Modern Regression, Classification and Multivariate Exploration using R

This course formerly had the title 'Statistical Learning and Data Mining with R'.
 
BYO laptops are required for this course.
 
Following a review of “traditional” regression and classification methods, the focus will move to predictive modeling using more recently developed regression and classification methods.  There will be attention to datasets where the number of explanatory variables and/or number of observations may be large.  A further focus will be exploratory analysis of multivariate data.  The course will use a “learning by doing” style of teaching.
 
"Modern regression" is a name for methodologies that allow the fitting of curves and surfaces with automatic choice of smoothing parameter, or that fit a classification model with automatic choice of model complexity.  “Statistical Learning” is another commonly used name for such methodologies.  Where the conditions for their use are near enough to satisfied, they can be highly effective.  Potential for over-fitting, as can happen with time series and other correlated data, will be noted.
 
Modern regression and related methodologies enhance and supplement, rather than replace, tools that are in a more conventional tradition of data analysis.  The course will aim to give a sense of where the new tools fit in this larger context.
 
This course is in part motivated by technological and methodological changes and demands that have gathered pace in the past decade.  These include:
• Synergies between huge increases in computational power and in computer storage, and advances in statistical and algorithmic methodology.  The R system is a product of such synergies.

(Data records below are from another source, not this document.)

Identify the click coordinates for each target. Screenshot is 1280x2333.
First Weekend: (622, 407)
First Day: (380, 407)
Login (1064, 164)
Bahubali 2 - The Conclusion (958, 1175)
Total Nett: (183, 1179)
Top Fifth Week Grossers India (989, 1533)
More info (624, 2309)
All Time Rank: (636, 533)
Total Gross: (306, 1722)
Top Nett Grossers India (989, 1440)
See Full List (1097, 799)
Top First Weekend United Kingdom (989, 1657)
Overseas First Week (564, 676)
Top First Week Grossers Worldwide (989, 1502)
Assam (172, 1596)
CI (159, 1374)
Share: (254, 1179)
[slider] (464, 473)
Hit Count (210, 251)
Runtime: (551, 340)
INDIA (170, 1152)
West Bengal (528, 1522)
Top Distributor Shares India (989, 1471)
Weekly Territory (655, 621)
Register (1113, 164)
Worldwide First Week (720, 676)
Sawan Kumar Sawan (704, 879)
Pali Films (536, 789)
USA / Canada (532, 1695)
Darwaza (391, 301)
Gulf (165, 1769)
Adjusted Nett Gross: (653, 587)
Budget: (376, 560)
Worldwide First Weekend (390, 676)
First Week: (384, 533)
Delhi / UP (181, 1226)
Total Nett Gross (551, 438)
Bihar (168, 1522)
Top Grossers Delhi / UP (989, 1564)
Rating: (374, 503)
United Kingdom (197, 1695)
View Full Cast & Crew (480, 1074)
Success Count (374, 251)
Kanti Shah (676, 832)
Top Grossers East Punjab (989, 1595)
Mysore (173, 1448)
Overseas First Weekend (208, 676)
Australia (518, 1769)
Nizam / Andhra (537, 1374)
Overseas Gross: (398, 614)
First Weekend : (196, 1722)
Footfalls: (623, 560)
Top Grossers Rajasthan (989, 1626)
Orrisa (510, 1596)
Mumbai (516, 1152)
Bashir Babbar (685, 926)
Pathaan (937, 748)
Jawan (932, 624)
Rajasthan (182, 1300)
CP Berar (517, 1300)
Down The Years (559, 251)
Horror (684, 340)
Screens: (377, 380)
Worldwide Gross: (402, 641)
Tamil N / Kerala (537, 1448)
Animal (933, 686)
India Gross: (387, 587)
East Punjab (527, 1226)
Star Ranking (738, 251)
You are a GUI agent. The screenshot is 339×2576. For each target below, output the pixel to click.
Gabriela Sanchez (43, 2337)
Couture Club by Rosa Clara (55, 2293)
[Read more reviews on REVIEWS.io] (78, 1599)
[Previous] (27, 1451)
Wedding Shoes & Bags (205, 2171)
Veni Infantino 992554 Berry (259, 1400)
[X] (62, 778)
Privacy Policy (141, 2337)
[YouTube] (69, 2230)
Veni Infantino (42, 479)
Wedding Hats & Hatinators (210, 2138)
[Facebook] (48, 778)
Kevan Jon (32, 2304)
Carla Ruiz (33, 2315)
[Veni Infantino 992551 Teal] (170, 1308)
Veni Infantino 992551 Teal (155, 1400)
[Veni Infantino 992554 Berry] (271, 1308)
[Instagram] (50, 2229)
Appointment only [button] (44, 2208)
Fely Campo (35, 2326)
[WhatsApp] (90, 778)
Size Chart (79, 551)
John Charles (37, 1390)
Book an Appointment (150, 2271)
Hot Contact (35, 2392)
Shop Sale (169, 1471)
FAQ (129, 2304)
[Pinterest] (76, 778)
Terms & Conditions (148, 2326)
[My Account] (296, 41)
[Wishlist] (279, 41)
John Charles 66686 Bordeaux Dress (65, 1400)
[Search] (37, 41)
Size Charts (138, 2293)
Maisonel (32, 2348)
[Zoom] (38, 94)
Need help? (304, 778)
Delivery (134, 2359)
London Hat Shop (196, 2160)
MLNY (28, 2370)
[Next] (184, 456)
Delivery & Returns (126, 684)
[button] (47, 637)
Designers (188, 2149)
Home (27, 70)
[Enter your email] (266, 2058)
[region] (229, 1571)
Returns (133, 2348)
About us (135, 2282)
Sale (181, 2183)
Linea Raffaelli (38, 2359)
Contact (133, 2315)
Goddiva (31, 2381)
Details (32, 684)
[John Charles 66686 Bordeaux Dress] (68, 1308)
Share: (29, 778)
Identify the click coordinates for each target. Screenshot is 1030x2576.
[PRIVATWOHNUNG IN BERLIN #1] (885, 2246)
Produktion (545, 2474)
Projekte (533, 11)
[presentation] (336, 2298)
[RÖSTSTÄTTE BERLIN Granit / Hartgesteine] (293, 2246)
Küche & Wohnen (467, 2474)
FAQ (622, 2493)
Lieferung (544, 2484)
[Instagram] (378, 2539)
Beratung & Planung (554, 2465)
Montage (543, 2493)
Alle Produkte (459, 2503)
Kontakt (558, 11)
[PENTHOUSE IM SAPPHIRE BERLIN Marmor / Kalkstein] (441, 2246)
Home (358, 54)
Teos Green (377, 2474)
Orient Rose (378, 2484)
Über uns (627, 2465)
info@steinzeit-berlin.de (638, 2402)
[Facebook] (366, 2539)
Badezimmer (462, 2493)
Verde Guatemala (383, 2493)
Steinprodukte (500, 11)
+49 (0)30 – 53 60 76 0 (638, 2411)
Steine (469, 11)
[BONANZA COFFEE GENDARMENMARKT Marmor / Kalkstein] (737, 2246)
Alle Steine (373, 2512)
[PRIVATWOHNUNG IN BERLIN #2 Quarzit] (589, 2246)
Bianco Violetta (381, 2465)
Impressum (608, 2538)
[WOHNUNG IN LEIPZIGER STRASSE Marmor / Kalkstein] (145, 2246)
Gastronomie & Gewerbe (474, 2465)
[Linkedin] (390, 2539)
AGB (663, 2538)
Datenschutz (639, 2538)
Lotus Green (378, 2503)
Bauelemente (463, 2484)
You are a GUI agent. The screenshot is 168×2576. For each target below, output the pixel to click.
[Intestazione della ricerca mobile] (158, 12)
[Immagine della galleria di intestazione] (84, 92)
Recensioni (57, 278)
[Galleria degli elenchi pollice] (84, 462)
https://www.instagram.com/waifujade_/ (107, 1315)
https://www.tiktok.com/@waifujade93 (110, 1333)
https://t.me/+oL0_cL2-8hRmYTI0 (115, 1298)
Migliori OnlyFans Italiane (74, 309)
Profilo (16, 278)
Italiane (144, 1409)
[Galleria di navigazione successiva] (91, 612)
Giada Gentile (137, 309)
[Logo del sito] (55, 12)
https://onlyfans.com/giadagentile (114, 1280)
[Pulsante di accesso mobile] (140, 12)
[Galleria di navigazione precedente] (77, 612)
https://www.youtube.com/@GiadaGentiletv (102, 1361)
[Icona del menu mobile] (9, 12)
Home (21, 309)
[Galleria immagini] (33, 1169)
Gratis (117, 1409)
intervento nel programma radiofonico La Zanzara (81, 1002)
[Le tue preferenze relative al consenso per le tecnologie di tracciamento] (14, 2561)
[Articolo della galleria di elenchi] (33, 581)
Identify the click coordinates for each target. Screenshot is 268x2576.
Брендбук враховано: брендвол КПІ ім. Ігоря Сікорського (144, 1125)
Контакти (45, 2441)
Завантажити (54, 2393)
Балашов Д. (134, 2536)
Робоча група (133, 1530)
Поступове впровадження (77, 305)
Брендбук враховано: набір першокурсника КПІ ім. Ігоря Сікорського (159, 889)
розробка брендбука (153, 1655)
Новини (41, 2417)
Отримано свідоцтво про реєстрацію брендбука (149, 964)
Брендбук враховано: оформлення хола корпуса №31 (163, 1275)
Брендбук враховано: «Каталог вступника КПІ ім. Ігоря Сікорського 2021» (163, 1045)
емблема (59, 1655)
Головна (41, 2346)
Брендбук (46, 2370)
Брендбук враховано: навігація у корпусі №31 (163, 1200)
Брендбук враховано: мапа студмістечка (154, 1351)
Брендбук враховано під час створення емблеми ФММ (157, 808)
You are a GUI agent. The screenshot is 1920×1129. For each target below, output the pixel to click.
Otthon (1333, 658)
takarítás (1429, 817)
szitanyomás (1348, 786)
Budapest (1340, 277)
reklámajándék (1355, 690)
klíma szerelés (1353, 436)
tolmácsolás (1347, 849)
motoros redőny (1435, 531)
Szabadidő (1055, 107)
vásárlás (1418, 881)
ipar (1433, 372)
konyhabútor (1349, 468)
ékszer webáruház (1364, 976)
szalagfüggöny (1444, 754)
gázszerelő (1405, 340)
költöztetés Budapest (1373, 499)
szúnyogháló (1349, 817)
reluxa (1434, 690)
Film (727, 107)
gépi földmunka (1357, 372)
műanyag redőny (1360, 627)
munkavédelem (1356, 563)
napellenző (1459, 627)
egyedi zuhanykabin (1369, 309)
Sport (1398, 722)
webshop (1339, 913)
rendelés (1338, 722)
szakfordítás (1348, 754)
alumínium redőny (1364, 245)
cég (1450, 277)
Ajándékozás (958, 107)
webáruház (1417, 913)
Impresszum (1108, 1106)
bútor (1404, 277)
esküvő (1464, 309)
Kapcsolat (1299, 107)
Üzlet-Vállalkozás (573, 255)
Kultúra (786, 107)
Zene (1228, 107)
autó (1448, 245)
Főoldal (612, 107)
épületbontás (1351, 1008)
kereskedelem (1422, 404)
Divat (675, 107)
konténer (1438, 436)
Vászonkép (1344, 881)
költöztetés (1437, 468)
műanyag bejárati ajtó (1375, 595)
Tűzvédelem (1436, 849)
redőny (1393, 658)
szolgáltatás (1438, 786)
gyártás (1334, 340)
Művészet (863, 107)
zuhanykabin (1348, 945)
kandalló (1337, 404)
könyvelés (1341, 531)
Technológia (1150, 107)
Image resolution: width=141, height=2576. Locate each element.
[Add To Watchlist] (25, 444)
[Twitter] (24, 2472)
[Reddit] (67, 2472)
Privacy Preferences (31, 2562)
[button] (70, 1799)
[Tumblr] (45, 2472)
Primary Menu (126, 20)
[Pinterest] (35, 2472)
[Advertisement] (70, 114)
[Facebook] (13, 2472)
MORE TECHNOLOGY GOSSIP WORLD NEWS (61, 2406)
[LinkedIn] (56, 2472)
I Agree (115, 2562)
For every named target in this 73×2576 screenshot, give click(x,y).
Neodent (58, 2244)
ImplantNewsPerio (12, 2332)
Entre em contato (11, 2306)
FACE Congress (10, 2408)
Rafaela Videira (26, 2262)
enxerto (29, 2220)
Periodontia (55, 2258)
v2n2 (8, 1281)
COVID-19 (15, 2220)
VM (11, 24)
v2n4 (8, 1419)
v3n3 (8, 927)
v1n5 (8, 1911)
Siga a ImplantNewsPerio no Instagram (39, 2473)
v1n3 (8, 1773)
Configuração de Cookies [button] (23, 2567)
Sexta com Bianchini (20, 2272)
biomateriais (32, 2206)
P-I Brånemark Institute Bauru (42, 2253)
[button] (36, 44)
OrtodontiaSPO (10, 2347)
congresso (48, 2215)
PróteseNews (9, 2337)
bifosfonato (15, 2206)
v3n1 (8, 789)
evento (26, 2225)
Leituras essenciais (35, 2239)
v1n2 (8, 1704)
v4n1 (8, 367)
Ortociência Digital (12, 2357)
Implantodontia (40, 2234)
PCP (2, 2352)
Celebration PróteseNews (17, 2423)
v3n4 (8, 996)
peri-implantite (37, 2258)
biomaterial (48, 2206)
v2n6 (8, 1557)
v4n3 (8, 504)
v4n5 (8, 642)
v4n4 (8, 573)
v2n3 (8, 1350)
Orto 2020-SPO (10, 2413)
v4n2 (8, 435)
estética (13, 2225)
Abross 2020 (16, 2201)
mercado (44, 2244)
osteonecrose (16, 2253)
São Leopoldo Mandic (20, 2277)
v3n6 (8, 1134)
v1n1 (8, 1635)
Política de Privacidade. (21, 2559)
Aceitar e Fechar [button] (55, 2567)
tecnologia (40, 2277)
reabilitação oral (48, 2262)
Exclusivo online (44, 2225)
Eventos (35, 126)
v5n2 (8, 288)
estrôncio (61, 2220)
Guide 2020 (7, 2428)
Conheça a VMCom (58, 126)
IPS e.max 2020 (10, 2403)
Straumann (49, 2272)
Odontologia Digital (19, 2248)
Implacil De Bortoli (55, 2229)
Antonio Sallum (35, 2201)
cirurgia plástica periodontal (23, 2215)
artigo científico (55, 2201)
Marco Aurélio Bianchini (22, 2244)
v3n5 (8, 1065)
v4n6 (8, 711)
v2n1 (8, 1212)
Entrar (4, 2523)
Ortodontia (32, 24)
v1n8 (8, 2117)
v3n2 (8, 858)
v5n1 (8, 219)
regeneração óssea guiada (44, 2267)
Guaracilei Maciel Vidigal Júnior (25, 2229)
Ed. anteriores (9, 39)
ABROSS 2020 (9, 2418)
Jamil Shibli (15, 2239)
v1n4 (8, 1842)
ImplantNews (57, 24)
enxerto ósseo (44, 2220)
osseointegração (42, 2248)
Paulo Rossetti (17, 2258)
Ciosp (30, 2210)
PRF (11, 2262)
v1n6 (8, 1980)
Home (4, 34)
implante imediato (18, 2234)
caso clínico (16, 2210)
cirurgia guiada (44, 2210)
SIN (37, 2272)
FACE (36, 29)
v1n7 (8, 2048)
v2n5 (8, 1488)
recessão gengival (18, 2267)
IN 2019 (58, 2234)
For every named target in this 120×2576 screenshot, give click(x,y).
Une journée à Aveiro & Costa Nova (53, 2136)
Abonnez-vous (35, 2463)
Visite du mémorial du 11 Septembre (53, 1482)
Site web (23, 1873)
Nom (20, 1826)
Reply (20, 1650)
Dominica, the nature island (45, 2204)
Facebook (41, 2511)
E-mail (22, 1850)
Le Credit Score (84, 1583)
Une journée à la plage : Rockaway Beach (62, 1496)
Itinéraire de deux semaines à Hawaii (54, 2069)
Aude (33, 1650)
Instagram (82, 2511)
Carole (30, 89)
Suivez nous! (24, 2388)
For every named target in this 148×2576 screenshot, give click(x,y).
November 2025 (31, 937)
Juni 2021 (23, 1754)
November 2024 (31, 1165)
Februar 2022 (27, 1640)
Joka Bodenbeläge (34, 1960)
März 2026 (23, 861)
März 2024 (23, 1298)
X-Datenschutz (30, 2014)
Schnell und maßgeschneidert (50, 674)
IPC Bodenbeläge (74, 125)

• New data collection tools and new types of data, arising from advances in instrumentation, from the internet and from widespread deployment of databases.
 
What is R?
The R system is a free software environment for scientific and statistical computing and graphics that runs on all common computing platforms. An active and highly skilled developer community works on development and improvement. It has become an environment of choice for the implementation of new methodology. It is at the same time attracting wide attention from statistical application area specialists.  
 
The course will exploit R’s powerful and innovative graphics abilities. These include the provision of well-designed publication-quality plots that can include mathematical symbols and formulae. While the user has full control when required, careful default graphical design choices reduce the need for user intervention to a minimum.  
The first day will provide an overview of R, while giving a broad introduction to the course content for the remaining days.  There will be some limited use of the graphical user interface provided by the rattle package for R.  Most use of R will however be from the command line.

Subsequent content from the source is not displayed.